Chemical neutralization, wetlands and other passive methods are widely used in treating acid mine drainage (AMD); however, none of these methods addresses the source of AMD, which continuously generates acid effluent and loads the treatment system with unlimited amount of acid water. Certain species of sulfate-reducing bacteria (SRB) can survive in acidic environments. The sulfate reducing metabolism consumes protons, resulting in the rise of pH and precipitation of metal sulfides. In this study, SRB consortium and substrates were amended to AMD to achieve a barrier of biofilm that coats the surface of metal sulfides, shielding oxidants from oxidizing AMD source compounds. Different sources of SRB and substrates were identified and evaluated. Microcosms containing AMD water were studied before the field applications. In the laboratory study, SRB activities were aggressive in AMD water with pH as low as 3.0. pH was raised to neutral range and stabilized for over a year upon the initial amendments of SRB and substrates. No sulfate reduction occurred in microcosms in which pH was below 3.0. By manipulating the dosage of SRB-substrate injection, biofilm formation and the metal-sulfides from the SRB metabolism can effectively consume the oxygen and mask the AMD source from being oxidized. The results from this study may offer a long-term and economical method of controlling AMD at its source. Field applications are currently undergoing at a coal mine in eastern Tennessee.

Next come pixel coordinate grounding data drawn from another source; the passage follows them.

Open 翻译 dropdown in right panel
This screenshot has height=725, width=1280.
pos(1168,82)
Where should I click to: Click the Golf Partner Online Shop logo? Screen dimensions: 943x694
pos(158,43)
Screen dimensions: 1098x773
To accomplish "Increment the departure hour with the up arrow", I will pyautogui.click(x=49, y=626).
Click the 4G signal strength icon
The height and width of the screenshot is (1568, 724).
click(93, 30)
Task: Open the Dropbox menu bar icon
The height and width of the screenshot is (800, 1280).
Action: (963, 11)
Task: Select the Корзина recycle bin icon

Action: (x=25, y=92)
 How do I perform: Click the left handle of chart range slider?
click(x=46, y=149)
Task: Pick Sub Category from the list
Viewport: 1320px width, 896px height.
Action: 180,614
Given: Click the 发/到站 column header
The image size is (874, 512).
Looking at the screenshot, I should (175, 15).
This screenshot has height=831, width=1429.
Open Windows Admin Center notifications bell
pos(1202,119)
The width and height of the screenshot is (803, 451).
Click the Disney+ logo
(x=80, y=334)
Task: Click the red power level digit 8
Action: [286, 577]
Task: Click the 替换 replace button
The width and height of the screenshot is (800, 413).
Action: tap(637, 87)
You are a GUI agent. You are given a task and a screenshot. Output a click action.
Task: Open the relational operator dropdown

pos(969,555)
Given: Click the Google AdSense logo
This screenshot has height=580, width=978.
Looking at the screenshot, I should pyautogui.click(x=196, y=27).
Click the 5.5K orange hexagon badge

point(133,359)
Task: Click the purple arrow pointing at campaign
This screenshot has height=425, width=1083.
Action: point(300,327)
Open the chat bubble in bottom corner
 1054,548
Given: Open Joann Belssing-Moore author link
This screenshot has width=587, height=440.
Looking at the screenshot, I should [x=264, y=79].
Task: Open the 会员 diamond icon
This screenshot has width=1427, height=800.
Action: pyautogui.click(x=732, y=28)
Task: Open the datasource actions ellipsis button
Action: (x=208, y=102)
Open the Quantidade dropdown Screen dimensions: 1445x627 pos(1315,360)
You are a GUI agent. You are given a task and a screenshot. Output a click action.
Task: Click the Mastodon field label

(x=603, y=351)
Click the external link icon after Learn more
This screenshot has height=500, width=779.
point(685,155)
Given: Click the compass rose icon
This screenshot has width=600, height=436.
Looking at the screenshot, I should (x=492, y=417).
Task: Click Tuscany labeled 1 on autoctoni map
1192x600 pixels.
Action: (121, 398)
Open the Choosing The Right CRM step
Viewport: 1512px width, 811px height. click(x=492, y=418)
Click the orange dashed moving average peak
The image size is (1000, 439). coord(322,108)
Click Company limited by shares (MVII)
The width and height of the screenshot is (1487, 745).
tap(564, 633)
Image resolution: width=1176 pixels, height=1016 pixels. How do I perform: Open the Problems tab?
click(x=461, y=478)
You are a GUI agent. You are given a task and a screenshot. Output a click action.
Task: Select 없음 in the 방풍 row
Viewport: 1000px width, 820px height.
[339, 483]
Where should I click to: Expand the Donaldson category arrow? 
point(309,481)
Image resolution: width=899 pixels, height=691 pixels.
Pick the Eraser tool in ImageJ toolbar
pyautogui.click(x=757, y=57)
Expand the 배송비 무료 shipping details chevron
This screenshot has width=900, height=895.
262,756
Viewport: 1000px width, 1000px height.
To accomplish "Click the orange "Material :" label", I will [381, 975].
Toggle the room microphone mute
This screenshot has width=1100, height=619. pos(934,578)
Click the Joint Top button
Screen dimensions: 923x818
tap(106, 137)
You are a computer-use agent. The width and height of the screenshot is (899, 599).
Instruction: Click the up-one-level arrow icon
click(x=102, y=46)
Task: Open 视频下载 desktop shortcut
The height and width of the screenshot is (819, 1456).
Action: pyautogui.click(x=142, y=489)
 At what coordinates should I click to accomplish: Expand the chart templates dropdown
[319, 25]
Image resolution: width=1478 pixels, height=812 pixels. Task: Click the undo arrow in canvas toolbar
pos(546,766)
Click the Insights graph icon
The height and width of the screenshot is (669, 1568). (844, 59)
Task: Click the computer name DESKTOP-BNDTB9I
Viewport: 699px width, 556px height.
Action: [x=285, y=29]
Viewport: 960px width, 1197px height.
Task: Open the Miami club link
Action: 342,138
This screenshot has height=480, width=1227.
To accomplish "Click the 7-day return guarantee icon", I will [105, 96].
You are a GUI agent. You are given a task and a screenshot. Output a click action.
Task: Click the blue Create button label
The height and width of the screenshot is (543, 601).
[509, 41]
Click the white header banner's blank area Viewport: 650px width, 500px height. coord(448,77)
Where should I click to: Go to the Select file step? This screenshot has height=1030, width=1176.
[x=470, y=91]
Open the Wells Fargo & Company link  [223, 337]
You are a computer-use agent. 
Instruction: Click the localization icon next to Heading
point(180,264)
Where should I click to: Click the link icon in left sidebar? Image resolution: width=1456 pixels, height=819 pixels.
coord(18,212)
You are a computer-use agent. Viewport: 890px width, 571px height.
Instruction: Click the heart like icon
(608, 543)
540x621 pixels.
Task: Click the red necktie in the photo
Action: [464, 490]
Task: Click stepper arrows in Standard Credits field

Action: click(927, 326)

Dr. Song Jin is a Lead Scientist with the Western Research Institute in Laramie, Wyoming. He has a Ph.D. in Environmental Microbiology and an M.S. in Molecular Biology from the University of Wyoming. Dr. Jin’s research includes aerobic and anaerobic biodegradation of various contaminants in soils and groundwater. He is also directing studies in biological control of Acid Mine Drainage and enhancement of biogenic methane production from coal and oil shale.